Close your eyes. Concentrate on your breathing. Take a couple of calm but fairly deep breaths and exhale. And then direct your attention to the top of your head. Imagine that a warm ray of sunlight arises above your head and warms it. It goes down to your forehead, relaxes it, and then moves down to your eyes, cheekbones, lips, neck, back of your head, to your shoulders. Finally, it fills your hands, chest, stomach, hips, legs, and feet with relaxing, pleasant warmth.
Maintain your focus on each part of your body for as long as it takes to relax. When the whole body is relaxed, listen to your sensations. Perhaps somewhere else, there is tension, pain, or discomfort. If so, eliminate them in the same way, directing your attention there. Then, without opening your eyes, look “inside the bridge of your nose” and be “here and now,” observing yourself, your sensations, your thoughts, feeling comfortable and secure. Keep your attention on your body as a whole.
How Do I Meditate In The Home?
It is a natural question because most of us have very little time for privacy, and meditation classes require peace. Nevertheless, there is always time and opportunity if there is a desire. For example, you can make arrangements with your family or get up early in the morning.

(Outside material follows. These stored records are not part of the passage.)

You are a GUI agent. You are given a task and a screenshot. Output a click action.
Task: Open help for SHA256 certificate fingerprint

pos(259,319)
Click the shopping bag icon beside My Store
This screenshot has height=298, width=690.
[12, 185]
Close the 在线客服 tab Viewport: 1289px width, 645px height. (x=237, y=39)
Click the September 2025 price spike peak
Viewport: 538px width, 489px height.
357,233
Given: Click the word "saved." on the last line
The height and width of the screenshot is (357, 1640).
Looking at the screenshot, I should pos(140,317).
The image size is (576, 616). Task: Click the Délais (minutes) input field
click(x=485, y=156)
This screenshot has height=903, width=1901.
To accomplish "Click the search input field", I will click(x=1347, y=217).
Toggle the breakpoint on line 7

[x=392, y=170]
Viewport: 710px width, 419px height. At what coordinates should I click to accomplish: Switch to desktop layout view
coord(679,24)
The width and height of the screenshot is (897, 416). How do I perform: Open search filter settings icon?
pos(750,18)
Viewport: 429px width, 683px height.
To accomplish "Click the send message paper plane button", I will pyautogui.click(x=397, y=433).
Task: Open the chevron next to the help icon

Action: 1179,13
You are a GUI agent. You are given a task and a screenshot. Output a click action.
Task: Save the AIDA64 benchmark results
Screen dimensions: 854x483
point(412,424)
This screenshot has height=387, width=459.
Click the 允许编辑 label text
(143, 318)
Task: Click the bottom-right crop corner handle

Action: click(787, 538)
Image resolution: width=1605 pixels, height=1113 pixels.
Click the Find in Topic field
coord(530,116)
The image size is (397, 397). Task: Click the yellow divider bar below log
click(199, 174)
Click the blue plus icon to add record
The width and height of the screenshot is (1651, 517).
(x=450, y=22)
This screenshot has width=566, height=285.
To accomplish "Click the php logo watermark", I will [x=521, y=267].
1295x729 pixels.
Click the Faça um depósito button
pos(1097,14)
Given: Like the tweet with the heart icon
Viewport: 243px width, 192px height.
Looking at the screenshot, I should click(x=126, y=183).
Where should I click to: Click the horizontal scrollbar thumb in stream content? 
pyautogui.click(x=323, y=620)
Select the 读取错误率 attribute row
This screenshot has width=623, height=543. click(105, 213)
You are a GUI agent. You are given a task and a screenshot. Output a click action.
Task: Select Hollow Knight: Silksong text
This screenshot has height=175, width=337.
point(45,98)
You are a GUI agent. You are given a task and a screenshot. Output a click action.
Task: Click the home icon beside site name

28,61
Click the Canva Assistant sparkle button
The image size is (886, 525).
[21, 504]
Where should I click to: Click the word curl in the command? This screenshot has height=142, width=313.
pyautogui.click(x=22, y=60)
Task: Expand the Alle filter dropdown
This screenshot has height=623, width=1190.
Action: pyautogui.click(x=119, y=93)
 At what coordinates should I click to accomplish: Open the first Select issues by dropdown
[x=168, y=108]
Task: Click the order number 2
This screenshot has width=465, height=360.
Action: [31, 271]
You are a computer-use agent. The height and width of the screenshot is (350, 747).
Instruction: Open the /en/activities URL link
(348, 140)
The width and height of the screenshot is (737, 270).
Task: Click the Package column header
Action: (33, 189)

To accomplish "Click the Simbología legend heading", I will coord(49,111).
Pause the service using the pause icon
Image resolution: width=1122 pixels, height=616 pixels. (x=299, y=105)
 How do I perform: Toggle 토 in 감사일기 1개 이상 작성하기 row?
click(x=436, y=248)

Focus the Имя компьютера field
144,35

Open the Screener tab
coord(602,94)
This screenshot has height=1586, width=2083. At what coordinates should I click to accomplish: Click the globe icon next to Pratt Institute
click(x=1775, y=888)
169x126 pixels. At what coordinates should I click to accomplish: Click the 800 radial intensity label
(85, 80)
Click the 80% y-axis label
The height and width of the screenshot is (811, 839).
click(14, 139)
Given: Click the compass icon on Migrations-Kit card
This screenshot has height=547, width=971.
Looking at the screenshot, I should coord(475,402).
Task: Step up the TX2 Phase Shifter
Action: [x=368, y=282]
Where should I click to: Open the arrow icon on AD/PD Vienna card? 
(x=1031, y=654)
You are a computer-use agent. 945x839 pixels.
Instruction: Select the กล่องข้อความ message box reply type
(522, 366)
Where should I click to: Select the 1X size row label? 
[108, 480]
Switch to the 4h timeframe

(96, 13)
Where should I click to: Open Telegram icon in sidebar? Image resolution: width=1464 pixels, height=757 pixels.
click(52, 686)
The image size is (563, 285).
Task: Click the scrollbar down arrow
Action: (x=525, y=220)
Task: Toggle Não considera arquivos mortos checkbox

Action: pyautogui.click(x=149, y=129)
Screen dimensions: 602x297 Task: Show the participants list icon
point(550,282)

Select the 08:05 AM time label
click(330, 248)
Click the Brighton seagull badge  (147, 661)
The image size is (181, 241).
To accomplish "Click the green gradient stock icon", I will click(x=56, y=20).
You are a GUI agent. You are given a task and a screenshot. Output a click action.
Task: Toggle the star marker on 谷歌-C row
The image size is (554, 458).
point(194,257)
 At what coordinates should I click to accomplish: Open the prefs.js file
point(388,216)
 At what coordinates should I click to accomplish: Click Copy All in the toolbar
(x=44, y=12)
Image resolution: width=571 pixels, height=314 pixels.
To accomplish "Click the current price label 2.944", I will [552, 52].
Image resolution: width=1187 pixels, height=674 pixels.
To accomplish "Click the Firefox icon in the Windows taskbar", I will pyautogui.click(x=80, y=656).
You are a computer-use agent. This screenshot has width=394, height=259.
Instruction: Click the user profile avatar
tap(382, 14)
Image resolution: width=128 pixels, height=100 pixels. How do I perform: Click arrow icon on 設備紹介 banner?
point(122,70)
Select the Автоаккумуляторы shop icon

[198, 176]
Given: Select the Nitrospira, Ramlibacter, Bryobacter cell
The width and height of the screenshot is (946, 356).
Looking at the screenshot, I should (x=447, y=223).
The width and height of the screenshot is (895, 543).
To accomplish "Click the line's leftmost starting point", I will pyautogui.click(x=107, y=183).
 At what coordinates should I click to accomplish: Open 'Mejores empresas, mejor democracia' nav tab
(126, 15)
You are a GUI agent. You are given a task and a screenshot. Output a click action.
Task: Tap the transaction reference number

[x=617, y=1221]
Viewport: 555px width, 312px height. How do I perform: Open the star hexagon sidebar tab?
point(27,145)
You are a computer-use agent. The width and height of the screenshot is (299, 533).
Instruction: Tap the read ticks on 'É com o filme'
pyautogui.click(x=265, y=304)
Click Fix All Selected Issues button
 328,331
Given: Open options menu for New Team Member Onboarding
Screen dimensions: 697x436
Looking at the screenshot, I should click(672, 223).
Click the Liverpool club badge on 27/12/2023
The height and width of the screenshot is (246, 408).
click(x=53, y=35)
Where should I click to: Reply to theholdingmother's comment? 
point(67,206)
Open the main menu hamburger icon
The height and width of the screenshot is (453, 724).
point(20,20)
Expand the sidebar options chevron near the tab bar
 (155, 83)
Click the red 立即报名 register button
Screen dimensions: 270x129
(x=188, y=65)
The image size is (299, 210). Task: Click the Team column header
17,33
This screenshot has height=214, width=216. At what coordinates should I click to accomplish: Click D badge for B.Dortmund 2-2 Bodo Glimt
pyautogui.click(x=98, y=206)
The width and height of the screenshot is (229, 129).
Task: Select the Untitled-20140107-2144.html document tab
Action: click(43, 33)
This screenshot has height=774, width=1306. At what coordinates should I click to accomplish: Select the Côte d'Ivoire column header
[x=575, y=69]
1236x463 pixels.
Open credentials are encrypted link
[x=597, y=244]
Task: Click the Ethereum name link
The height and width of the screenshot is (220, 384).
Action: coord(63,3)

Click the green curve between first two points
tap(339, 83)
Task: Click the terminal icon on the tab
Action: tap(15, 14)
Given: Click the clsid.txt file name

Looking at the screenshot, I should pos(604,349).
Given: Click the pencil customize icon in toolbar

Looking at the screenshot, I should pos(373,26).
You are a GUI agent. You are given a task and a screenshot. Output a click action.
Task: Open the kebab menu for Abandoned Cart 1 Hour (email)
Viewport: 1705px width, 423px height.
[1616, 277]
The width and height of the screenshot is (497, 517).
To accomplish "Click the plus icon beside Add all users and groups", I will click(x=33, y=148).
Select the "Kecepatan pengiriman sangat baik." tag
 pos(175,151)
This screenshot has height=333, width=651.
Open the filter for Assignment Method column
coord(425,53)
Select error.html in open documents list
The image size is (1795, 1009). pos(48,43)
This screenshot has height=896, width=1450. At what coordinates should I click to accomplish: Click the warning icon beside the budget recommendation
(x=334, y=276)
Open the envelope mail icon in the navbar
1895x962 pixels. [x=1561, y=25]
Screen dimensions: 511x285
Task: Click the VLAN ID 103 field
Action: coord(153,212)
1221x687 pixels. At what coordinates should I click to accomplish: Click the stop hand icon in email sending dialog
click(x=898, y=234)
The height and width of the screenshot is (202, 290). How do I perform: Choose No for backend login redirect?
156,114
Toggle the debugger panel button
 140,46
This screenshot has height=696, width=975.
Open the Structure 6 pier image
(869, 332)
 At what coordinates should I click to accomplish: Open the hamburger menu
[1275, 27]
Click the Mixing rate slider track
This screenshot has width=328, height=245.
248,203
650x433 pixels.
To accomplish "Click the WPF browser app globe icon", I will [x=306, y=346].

What are the benefits of meditation? How do you learn to meditate, and why? If you need to calm down and relax after a hectic day at work, make sure that nobody disturbs you for 15-20 minutes. Wear comfortable and spacious clothes, make sure that you feel comfy in them — not cold and not hot. Sounds of relaxation or appropriate music would be helpful for more immersion.
When to Wait for Results?
Waiting is a lousy assistant, so don’t dwell on it. The results will be noticeable only if you meditate regularly. Allocate a few minutes every day at a convenient time. It is best to meditate simultaneously to make it a habit.
Meditation can be an effective and quick method of mental and psychological relaxation. It doesn’t even require you to leave your workplace.